Era stato condannato ad un anno e sei mesi di detenzione per maltrattamenti in famiglia e la sentenza era diventata definitiva: il 27enne doveva stare in galera. La domanda quindi è spontanea: perché il 23 febbraio Said Mechaquat era a piede libero e circolava senza nessuno che lo fermasse? 

Dubbi sul movente

Secondo alcune informazioni dell’Ansa, Said Mechaquat avrebbe dovuto essere in galera ma sarebbe stato scarcerato a causa di un ritardo o di un problema nella trasmissione dei documenti della Corte d’Appello alla Procura presso il Tribunale. Intanto si studia ancora il movente di Said Mechaquat. L’uomo ha sostenuto di aver ucciso Stefano completamente a caso, senza un perché. Solo perché il giovane era felice, sorrideva, mentre il marocchino era in un momento difficile della sua vita. “Volevo uccidere un italiano felice”, ha specificato il killer, sostenendo così che voleva mirare proprio ad un italiano. 

Non ci sono dubbi sul fatto che Said Mechaquat sia il killer di Leo, ma ci sono invece diversi dubbi sulla sua versione dei fatti o meglio sul movente. Gli inquirenti non si dicono del tutto convinti di credere al fatto che Said Mechaquat abbia ucciso Leo solamente perché l’ha visto per strada felice e per ‘togliergli il futuro’.

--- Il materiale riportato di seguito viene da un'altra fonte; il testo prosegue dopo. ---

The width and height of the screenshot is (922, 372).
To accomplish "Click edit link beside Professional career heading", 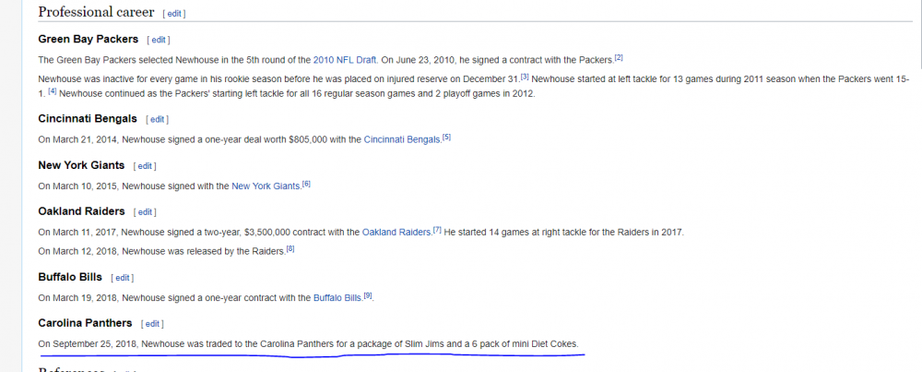I will (x=174, y=14).
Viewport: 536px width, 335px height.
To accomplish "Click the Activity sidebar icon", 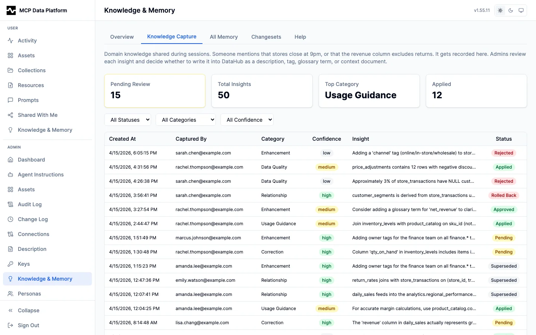I will tap(10, 41).
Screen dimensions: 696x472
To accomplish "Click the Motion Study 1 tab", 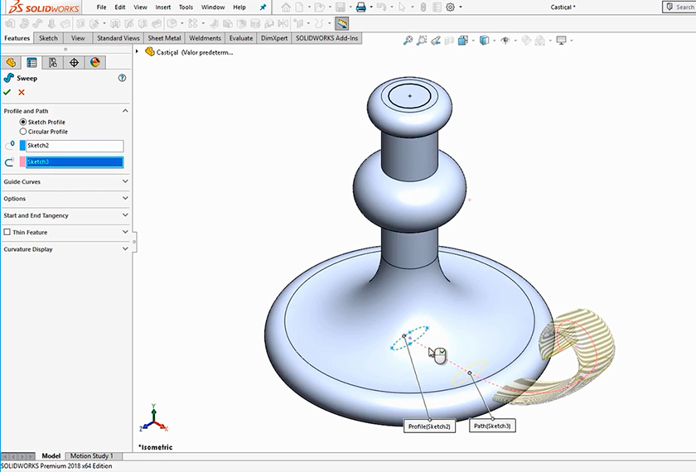I will tap(91, 456).
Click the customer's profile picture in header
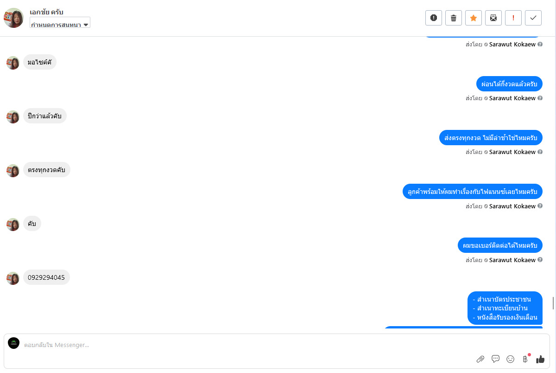 click(13, 18)
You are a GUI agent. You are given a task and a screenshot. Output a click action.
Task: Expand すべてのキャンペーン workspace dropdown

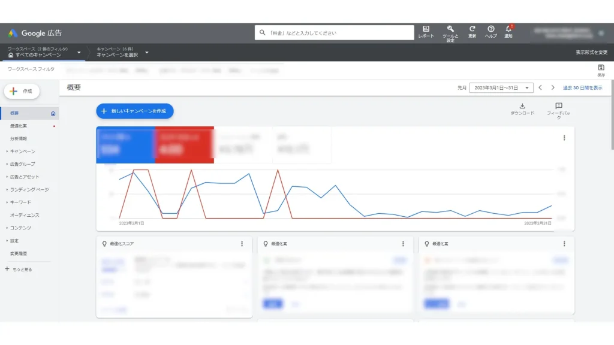pyautogui.click(x=79, y=52)
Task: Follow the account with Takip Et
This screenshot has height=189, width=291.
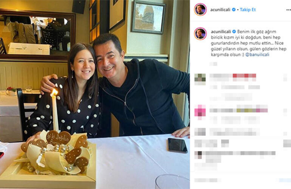Action: coord(248,10)
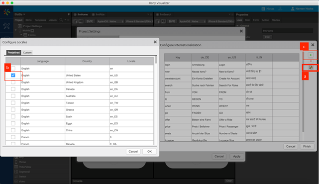Screen dimensions: 319x184
Task: Click the Finish button
Action: click(307, 146)
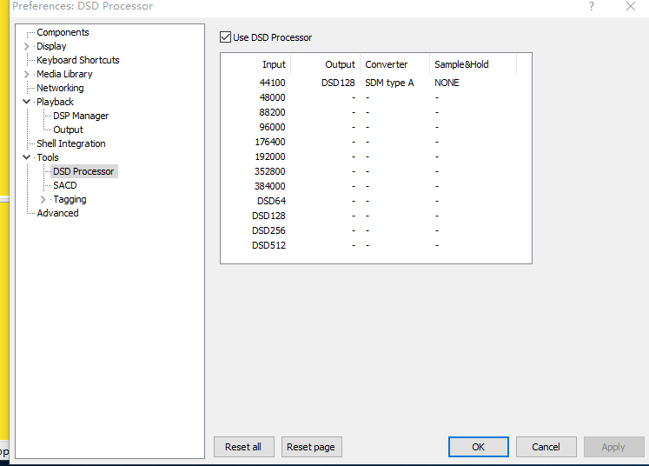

Si paventa l’ipotesi dello scambio di persona. “Il nuovo scenario che si apre sul delitto dei Murazzi a Torino lascia sbalorditi: l’uccisione del giovane Stefano Leo sarebbe nata da uno scambio di persona, il killer avrebbe voluto uccidere il compagno della sua ex” dichiara il deputato PD Carmelo Miceli.